Cada estação deve contar com cerca de 60 vagas, podendo variar dependendo da demanda de passageiros em cada terminal. Junto às estações, 15 paraciclos, com 30 vagas, serão instalados para que os usuários possam guardar suas próprias bicicletas.
A previsão para o início do funcionamento do Sistema de Bicicletas Compartilhadas – Modelo Integração é entre os meses de abril e maio. A fase inicial é de chamamento público com a finalidade de receber propostas de empresas para firmar termo de autorização para implantação, operação e manutenção do novo sistema.

Após a fase inicial, a primeira expansão do novo sistema deverá considerar áreas que potencializem a integração com o sistema de transporte público, tendo como foco principal os pontos de paradas de ônibus com maiores demandas e por onde passa um grande fluxo de pessoas.

O novo sistema funcionará todos os dias da semana, das 5h à 00h para retirada das bicicletas, e 24 horas (tempo integral) para devolução dos veículos. As bicicletas retiradas a partir das 17h das sextas-feiras poderão ser devolvidas até às 9h da segunda-feira seguinte, sem que haja penalidade para o usuário. A mesma regra será aplicada nos feriados.

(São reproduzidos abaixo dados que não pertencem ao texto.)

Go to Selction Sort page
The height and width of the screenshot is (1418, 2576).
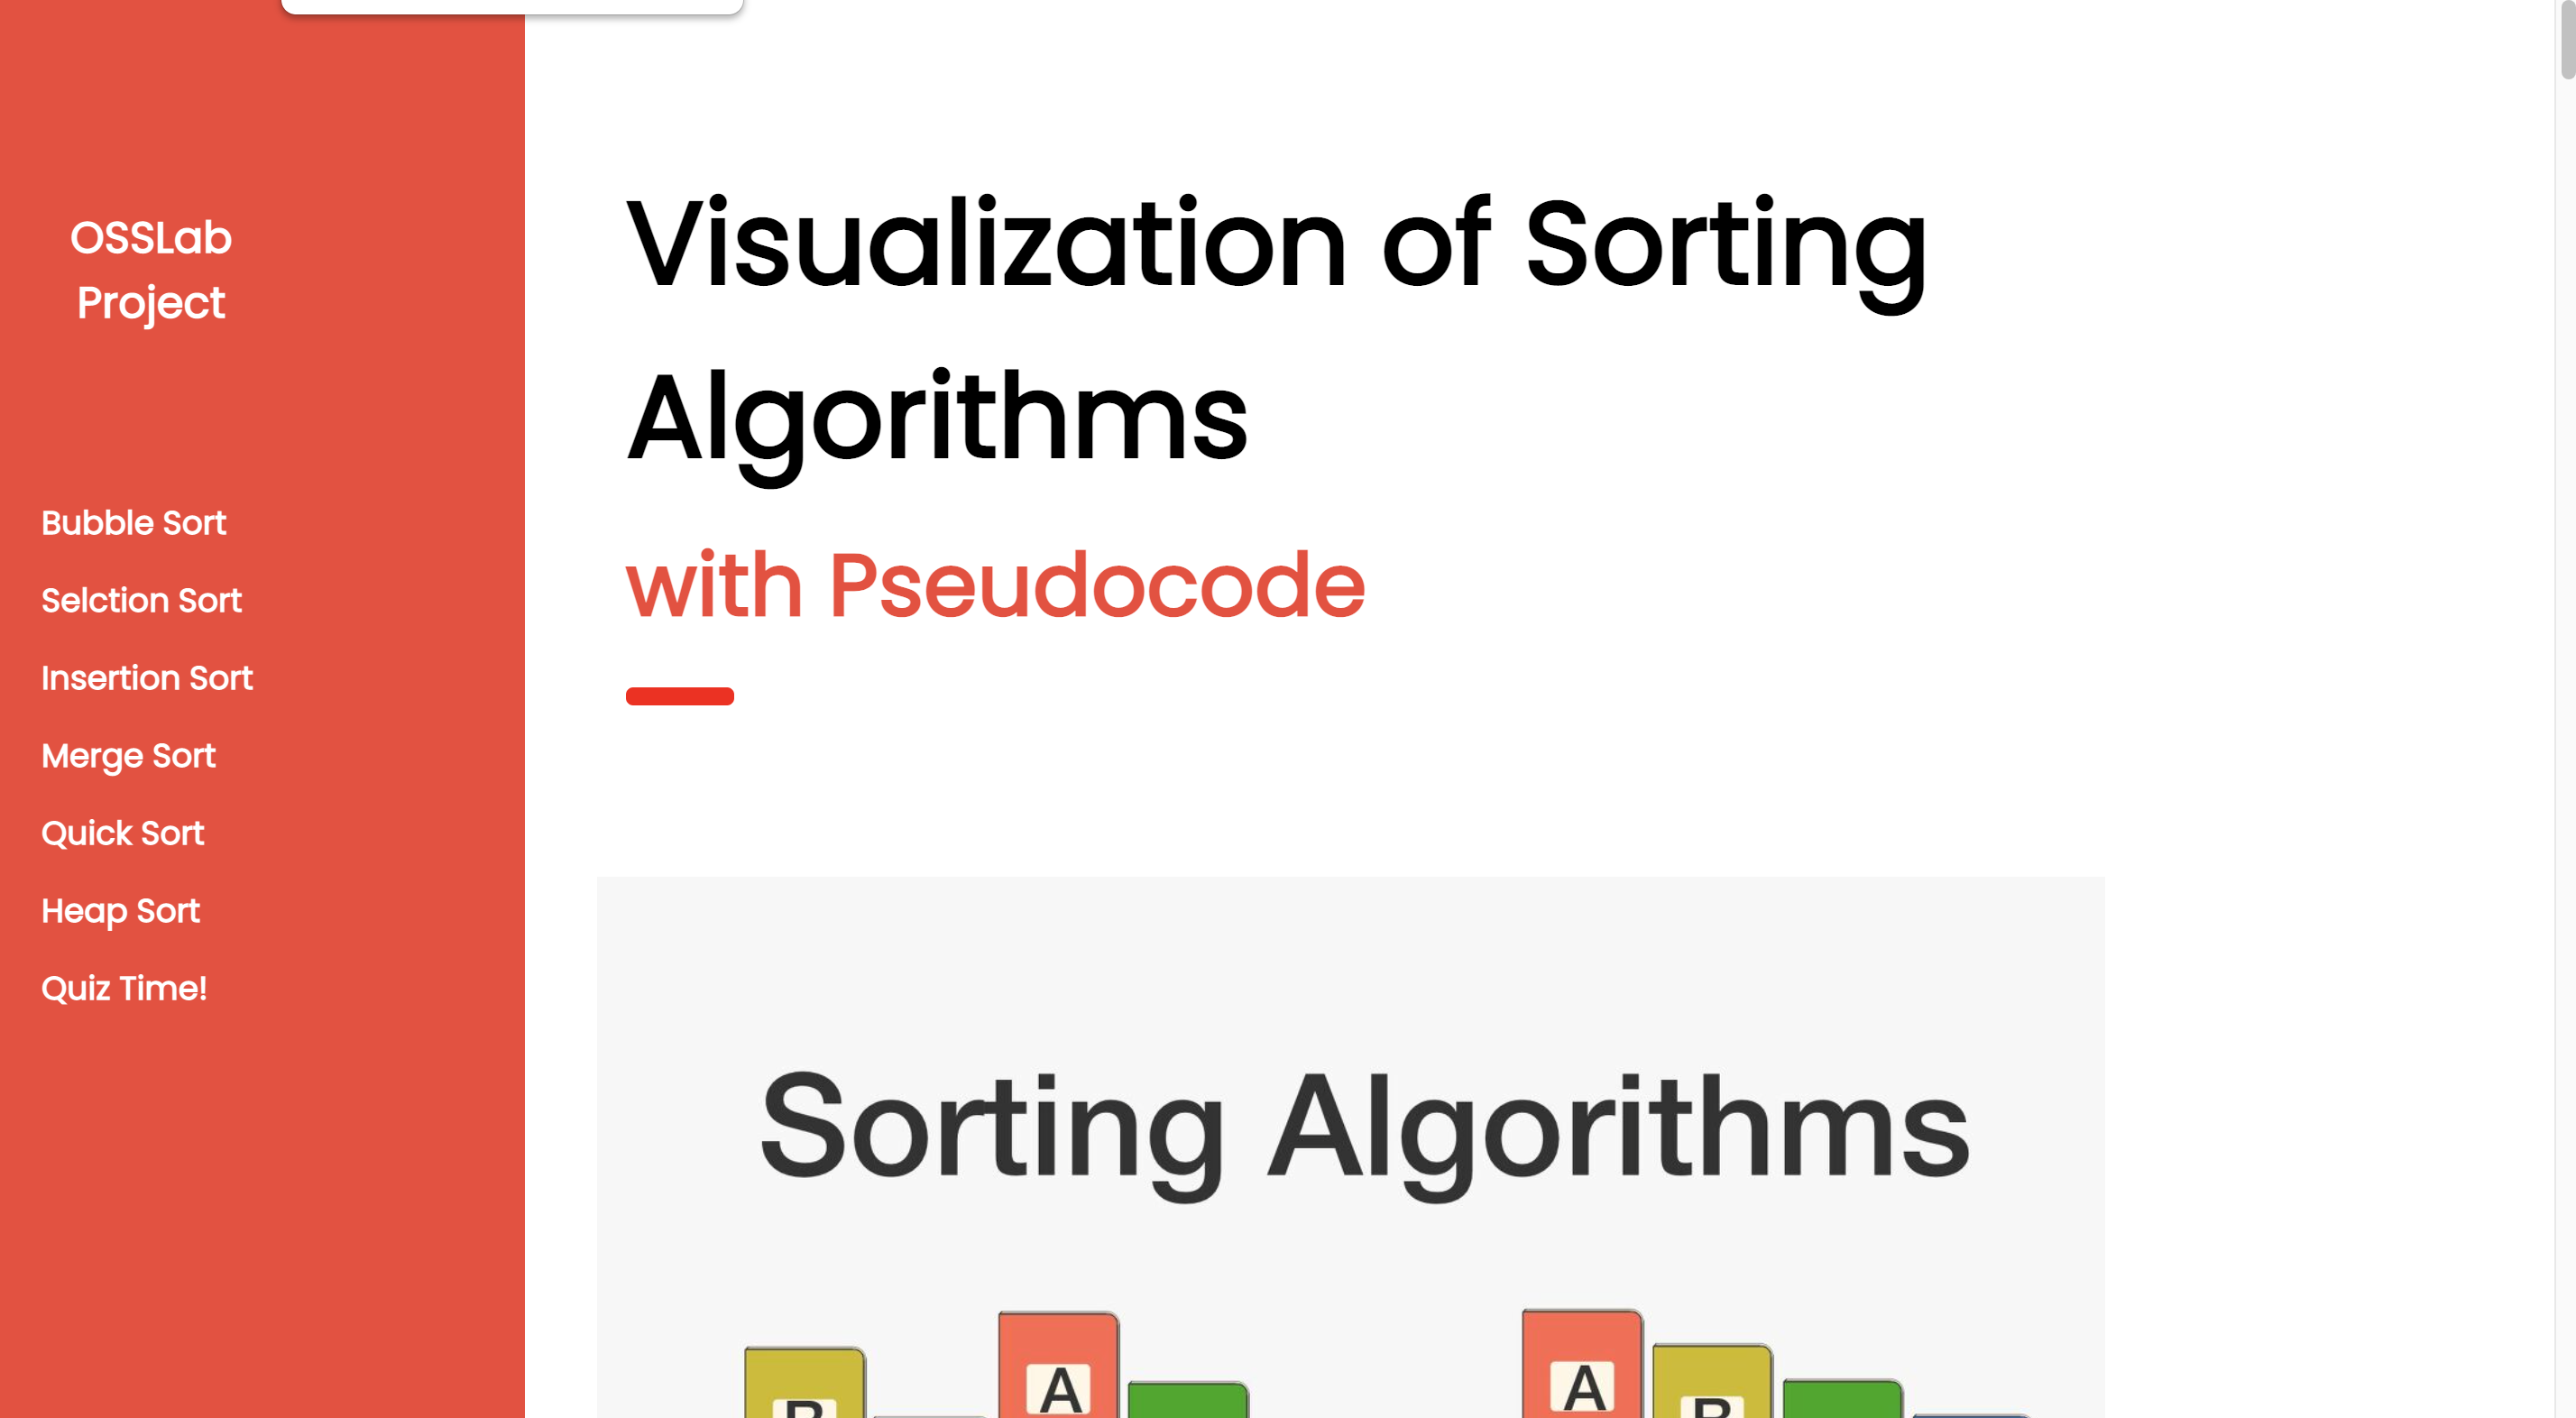coord(141,600)
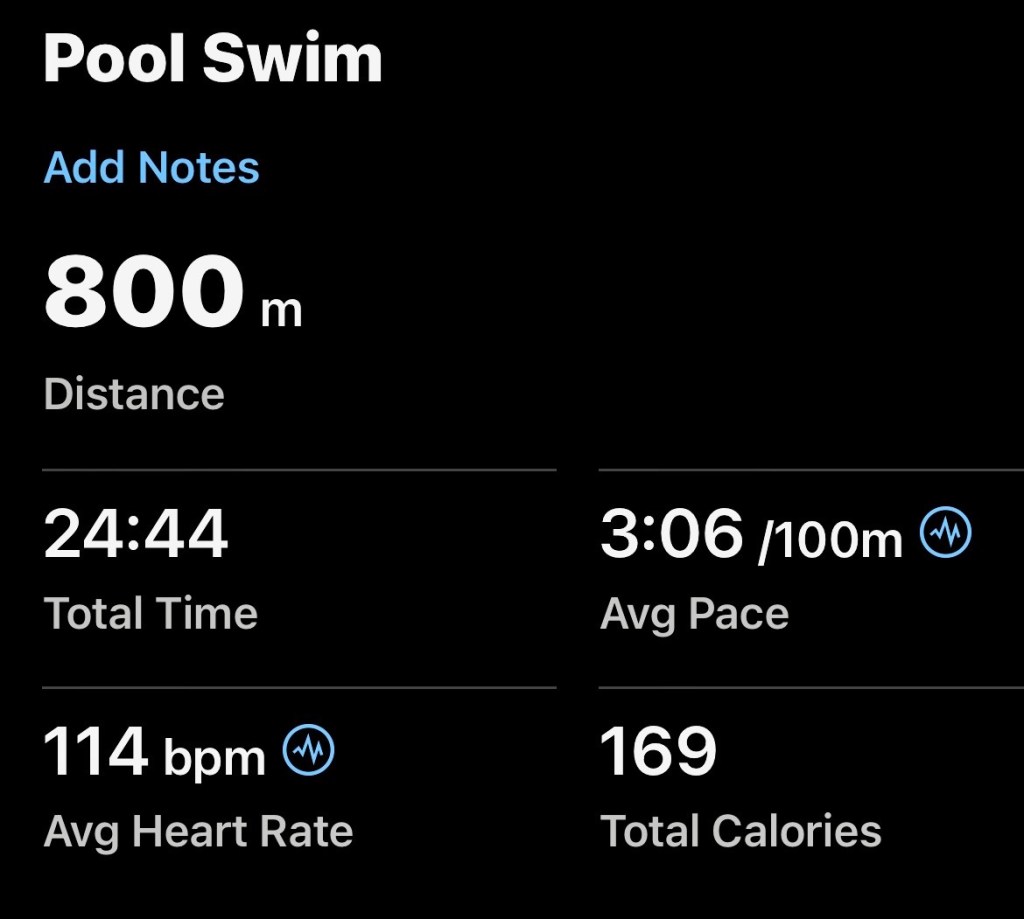Screen dimensions: 1024x919
Task: Tap the 3:06 average pace value
Action: click(x=671, y=534)
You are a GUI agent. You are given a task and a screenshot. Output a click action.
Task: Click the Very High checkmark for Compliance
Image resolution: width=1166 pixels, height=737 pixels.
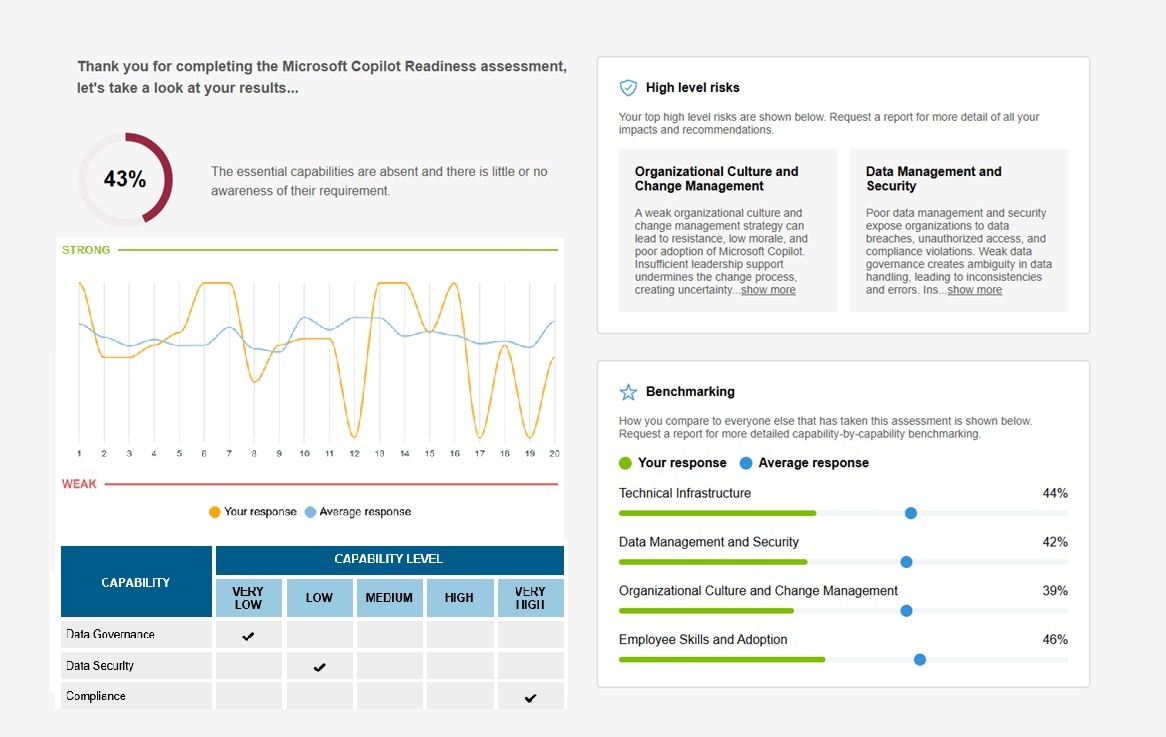click(530, 696)
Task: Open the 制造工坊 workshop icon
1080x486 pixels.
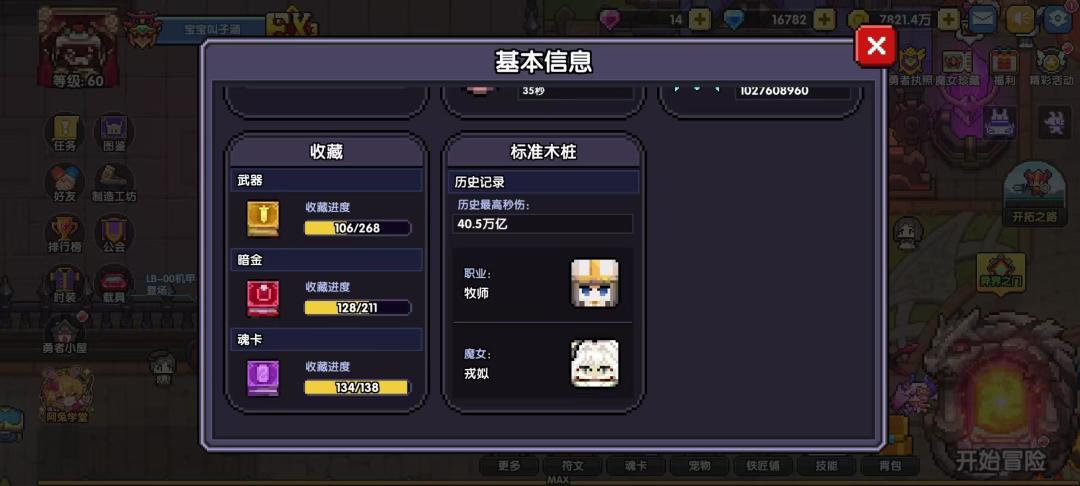Action: coord(114,184)

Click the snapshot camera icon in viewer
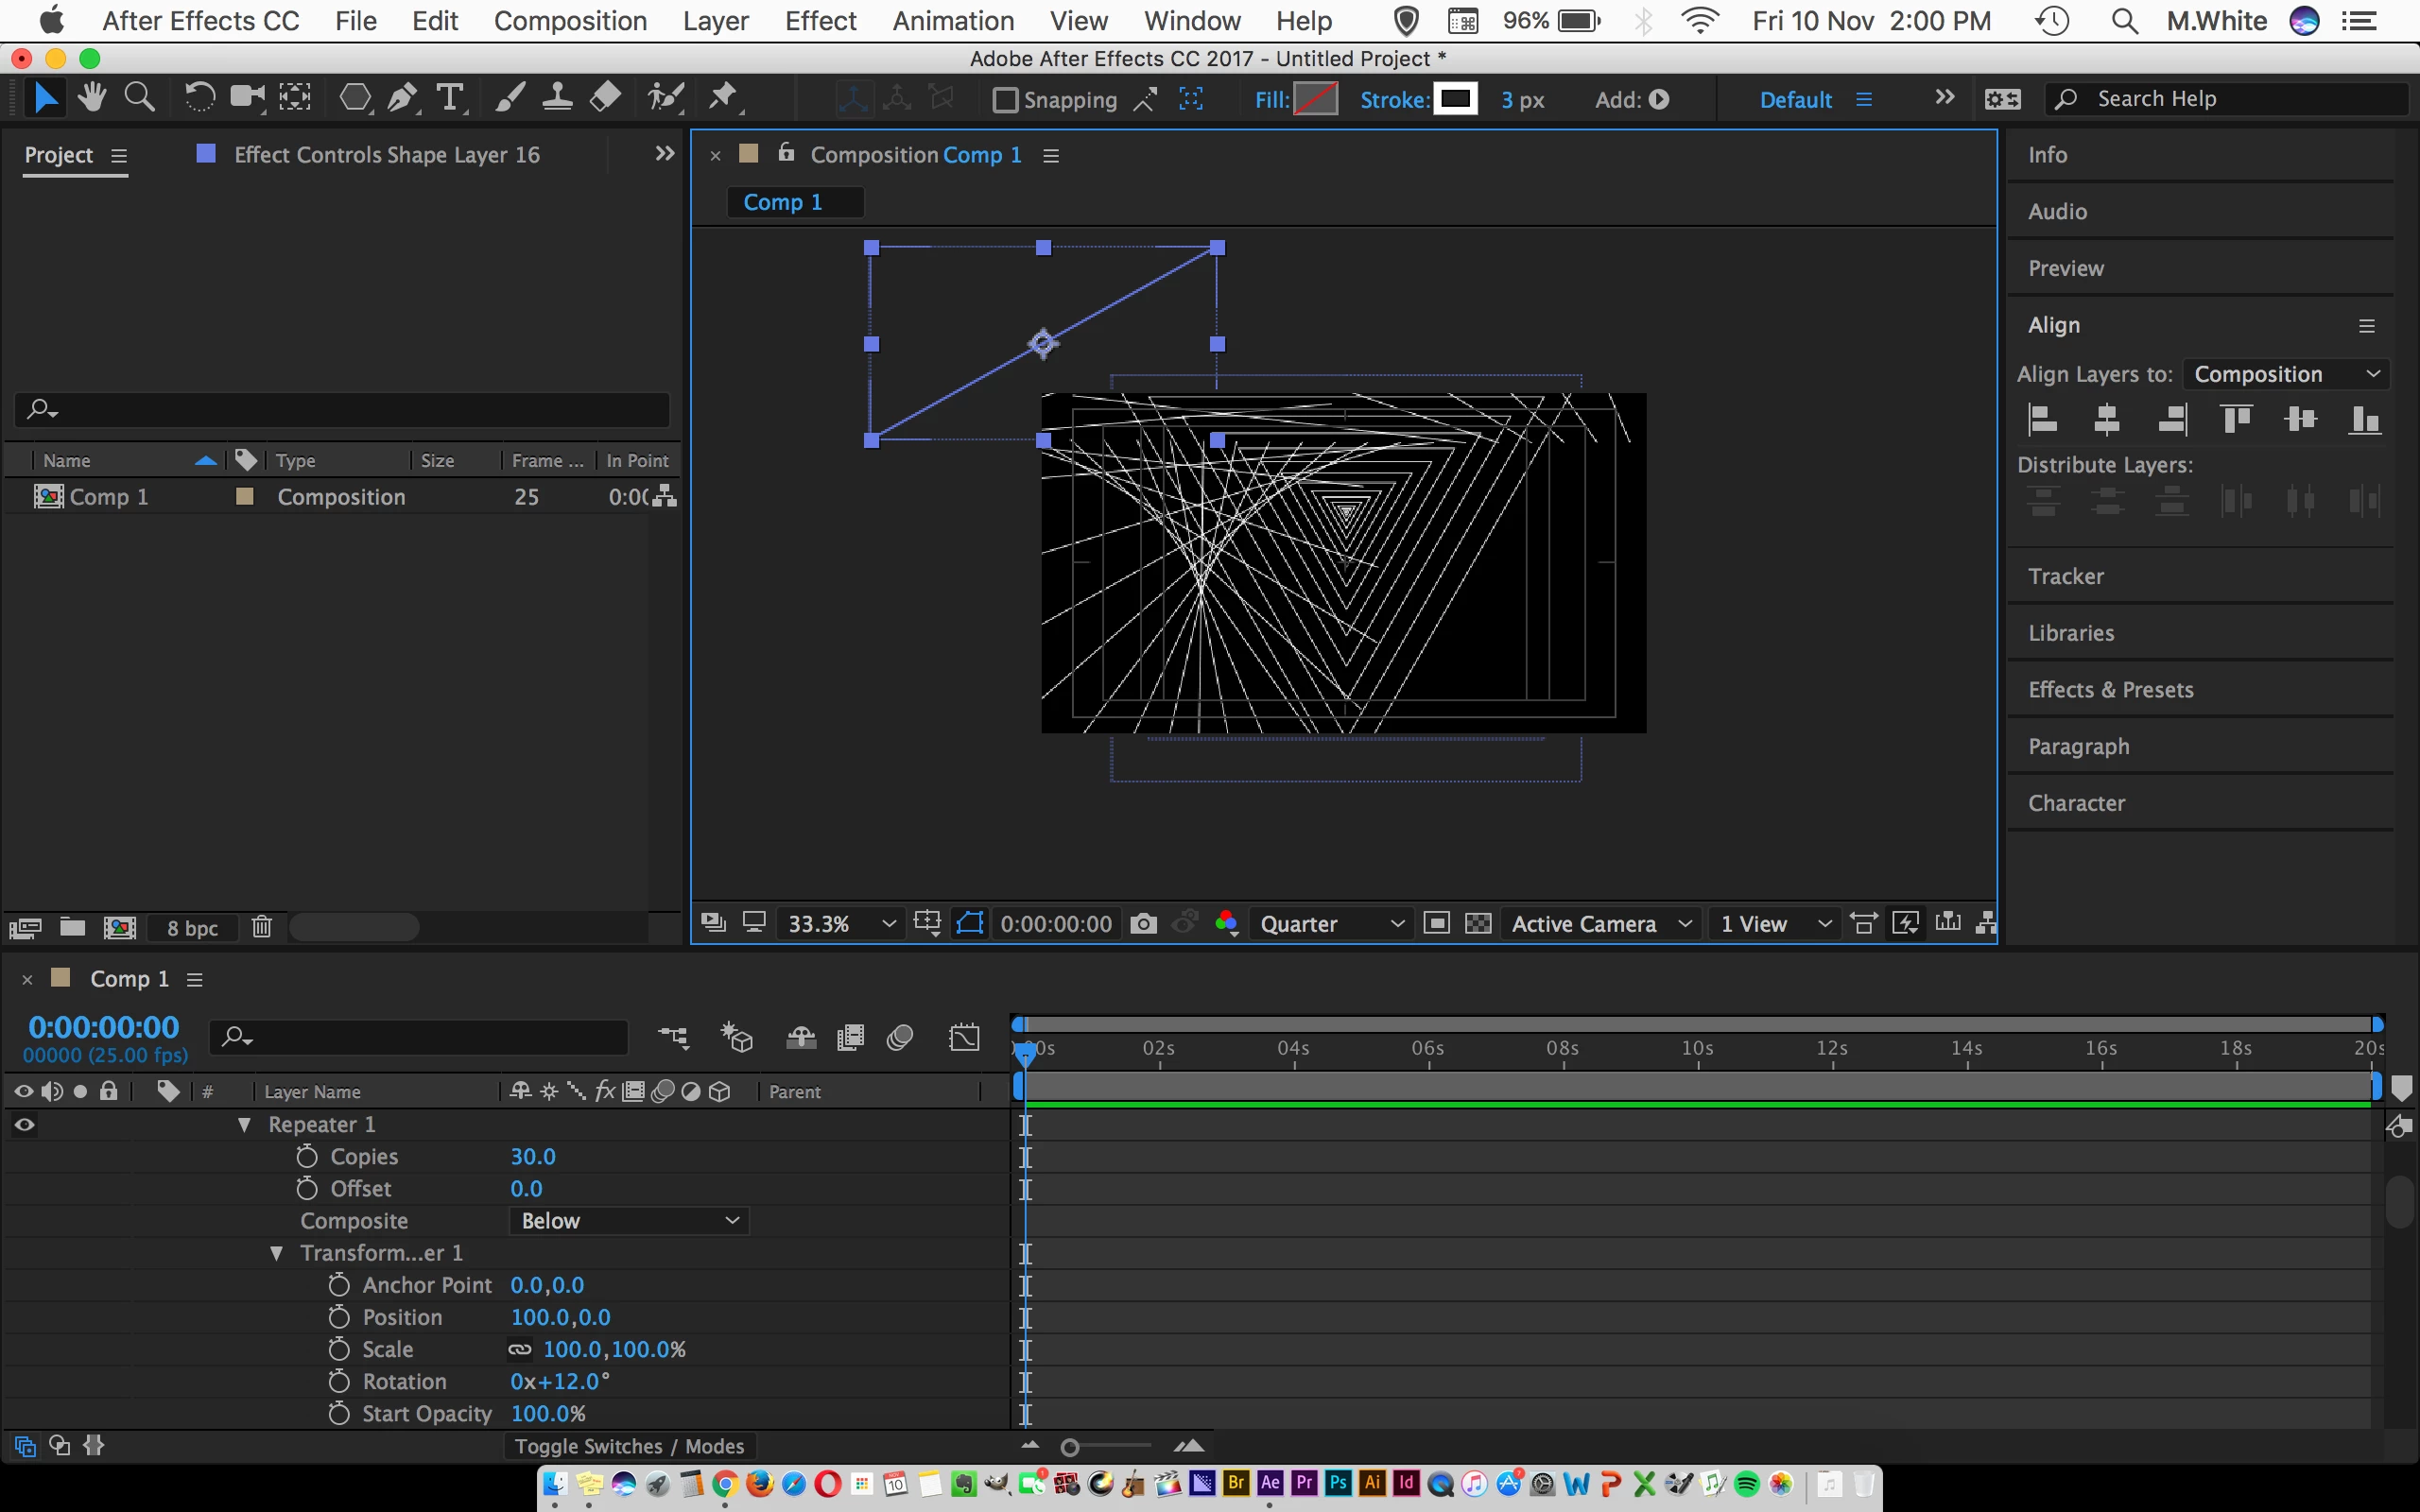tap(1143, 923)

A utilização das bicicletas compartilhadas será gratuita e ilimitada, desde que respeitado um intervalo mínimo de 15 minutos entre cada uso. Porém, será necessário utilizar o Bilhete Único Fortaleza para realizar o cadastro.

O Sistema Bicicletar, que realiza cerca de 2.690 viagens por dia, continuará a ser usado pelos usuários para viagens de curta duração.